**EXERCISE:**
Keep to one stretch of the data below, the lines from the one with "812x529 pixels." up to and including the one with "The height and width of the screenshot is (672, 630).", and return that stretch exactly.

Saved entries
----------------------------------------

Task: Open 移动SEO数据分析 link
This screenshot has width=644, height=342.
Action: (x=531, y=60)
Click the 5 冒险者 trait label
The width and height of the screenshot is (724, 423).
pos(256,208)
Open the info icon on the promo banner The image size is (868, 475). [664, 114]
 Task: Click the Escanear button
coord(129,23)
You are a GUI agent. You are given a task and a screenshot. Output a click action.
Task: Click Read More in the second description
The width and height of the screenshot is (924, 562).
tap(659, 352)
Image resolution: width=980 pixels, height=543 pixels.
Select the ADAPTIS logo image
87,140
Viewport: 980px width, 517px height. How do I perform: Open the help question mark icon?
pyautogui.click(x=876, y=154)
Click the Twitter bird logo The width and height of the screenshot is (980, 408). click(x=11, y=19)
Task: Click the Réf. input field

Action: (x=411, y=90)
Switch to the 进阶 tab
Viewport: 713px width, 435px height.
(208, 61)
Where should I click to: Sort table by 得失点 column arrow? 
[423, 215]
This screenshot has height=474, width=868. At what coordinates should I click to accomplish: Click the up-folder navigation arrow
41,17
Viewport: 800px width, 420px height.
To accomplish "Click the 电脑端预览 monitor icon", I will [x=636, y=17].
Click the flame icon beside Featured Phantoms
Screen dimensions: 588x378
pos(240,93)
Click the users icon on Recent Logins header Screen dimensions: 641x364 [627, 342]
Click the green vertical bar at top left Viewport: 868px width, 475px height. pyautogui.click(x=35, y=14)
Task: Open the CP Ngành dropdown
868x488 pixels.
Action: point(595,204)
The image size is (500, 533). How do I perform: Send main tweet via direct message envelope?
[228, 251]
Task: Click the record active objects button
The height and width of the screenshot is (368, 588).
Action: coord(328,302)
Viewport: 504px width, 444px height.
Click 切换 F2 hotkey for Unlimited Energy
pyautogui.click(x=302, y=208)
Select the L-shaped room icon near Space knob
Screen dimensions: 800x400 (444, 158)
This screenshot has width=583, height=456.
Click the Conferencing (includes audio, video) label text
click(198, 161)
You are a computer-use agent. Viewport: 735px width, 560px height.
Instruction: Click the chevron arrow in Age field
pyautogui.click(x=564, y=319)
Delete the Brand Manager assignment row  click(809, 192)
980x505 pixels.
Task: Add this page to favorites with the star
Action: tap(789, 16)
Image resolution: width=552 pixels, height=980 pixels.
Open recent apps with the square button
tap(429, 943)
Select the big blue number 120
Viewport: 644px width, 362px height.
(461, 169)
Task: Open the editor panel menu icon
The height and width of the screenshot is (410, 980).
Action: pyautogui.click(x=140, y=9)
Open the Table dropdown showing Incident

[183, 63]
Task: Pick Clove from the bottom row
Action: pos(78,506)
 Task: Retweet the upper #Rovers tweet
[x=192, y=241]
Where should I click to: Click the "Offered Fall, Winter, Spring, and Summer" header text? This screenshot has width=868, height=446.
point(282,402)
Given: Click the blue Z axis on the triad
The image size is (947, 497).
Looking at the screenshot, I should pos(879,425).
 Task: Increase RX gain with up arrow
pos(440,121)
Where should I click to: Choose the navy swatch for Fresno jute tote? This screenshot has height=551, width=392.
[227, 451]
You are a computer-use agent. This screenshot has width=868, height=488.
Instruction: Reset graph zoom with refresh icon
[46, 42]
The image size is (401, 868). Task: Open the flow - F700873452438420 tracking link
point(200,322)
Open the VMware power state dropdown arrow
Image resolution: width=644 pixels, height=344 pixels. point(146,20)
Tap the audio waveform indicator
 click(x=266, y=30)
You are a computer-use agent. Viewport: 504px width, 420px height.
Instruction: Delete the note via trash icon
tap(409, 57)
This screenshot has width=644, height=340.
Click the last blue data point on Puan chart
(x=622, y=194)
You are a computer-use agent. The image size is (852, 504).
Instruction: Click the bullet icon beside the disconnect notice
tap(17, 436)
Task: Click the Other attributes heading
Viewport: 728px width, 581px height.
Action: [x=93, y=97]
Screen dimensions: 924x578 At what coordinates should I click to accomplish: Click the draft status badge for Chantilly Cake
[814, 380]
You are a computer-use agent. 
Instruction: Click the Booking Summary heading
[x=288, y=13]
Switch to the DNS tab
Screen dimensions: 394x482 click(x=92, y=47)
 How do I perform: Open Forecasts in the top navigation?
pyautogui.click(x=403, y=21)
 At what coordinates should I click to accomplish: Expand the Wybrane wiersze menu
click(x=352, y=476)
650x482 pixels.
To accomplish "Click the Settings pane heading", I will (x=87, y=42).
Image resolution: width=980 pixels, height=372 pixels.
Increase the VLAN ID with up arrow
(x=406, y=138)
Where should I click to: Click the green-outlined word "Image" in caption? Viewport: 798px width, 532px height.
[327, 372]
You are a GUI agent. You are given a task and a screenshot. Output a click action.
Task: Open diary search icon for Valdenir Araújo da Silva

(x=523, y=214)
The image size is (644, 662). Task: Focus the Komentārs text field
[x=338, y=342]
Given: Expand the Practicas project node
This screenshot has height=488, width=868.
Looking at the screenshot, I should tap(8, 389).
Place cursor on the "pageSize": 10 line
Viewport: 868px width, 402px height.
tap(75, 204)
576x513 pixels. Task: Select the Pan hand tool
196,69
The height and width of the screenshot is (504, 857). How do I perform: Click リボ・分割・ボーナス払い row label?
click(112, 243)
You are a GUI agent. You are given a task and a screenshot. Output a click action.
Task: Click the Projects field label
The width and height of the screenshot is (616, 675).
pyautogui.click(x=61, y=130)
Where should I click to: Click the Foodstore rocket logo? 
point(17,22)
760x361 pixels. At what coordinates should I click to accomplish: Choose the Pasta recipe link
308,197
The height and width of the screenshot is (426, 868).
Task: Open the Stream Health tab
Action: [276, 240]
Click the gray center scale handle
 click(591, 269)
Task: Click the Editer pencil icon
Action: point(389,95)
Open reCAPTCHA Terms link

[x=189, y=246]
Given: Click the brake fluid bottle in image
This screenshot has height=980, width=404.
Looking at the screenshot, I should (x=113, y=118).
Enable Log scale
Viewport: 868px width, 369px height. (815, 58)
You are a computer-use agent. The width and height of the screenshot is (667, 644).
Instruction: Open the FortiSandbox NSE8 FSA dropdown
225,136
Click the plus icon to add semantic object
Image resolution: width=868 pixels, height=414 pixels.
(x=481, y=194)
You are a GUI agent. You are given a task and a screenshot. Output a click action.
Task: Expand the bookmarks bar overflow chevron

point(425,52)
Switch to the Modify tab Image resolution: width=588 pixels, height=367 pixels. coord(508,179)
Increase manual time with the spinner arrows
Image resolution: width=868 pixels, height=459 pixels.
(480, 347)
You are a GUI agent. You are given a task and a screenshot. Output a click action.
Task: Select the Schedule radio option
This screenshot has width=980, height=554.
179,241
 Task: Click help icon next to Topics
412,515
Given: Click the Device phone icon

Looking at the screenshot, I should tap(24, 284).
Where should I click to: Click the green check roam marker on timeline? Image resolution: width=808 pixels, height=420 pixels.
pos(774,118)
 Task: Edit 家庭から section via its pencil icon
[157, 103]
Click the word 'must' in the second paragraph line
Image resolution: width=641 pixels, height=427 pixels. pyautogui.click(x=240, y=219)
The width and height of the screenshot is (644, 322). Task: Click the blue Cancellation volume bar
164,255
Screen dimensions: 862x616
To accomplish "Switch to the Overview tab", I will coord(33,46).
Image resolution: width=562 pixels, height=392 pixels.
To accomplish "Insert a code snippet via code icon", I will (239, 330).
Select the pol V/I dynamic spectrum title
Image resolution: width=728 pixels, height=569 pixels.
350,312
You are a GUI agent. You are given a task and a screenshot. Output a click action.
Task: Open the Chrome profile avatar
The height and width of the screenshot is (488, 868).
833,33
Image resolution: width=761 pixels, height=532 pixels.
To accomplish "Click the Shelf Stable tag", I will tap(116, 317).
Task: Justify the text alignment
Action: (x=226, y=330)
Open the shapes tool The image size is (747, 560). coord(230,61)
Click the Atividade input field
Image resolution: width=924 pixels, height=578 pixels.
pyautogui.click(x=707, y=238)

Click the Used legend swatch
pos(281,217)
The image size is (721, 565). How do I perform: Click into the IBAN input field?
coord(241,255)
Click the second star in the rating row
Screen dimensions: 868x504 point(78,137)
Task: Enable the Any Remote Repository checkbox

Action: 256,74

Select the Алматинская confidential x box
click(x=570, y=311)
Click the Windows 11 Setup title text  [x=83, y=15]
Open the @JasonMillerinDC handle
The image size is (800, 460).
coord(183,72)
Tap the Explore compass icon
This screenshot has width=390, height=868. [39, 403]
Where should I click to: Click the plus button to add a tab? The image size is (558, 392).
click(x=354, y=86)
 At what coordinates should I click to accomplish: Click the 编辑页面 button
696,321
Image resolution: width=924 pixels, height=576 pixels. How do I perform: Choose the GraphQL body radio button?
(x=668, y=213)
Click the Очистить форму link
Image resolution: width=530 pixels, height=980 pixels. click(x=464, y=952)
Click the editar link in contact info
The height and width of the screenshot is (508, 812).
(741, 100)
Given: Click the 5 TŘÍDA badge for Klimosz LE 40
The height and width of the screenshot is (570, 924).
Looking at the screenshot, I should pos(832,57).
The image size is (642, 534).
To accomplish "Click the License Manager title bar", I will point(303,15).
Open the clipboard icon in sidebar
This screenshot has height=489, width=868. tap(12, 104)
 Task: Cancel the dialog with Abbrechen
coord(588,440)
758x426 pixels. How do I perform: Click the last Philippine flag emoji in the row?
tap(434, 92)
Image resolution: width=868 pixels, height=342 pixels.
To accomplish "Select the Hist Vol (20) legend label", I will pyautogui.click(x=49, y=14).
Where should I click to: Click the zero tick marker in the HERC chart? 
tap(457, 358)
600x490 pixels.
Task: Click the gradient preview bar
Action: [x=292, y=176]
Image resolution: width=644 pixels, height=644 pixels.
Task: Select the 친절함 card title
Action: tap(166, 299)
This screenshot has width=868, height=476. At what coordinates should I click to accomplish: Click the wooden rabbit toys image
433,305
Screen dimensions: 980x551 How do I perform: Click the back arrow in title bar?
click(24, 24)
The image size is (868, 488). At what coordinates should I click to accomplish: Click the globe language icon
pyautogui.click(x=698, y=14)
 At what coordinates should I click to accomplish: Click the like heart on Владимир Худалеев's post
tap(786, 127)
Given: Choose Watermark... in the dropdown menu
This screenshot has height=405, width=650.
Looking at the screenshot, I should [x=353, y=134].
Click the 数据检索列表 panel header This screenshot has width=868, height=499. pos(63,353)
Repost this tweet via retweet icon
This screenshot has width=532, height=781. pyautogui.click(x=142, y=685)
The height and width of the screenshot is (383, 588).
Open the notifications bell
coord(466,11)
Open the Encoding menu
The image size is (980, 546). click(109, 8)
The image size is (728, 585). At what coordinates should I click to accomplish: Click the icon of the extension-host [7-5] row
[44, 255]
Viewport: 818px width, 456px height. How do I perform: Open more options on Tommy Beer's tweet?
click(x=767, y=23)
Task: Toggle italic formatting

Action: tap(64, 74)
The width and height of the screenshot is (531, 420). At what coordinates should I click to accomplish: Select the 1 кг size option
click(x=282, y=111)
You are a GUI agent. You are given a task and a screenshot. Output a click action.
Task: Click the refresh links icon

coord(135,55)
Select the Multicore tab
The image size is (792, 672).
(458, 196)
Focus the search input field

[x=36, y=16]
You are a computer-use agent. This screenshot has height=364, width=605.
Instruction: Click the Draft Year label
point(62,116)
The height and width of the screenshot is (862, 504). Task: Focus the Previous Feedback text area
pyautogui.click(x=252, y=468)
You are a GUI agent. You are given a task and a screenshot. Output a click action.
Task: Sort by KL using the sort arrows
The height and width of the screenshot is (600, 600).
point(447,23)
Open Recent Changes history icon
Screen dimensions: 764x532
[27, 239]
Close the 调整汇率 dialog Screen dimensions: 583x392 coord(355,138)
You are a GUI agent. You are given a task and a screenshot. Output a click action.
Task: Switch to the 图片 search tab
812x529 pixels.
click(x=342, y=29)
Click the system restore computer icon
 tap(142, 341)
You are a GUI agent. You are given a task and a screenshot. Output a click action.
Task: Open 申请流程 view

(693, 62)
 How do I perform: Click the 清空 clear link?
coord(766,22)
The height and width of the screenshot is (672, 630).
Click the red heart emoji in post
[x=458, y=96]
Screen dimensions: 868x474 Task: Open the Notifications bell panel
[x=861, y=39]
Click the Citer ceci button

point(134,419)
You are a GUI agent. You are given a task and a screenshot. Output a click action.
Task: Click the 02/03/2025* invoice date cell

----------------------------------------

**RESPONSE AREA:**
812x529 pixels.
click(x=342, y=29)
Click the system restore computer icon
 tap(142, 341)
You are a GUI agent. You are given a task and a screenshot. Output a click action.
Task: Open 申请流程 view

(693, 62)
 How do I perform: Click the 清空 clear link?
coord(766,22)
The height and width of the screenshot is (672, 630).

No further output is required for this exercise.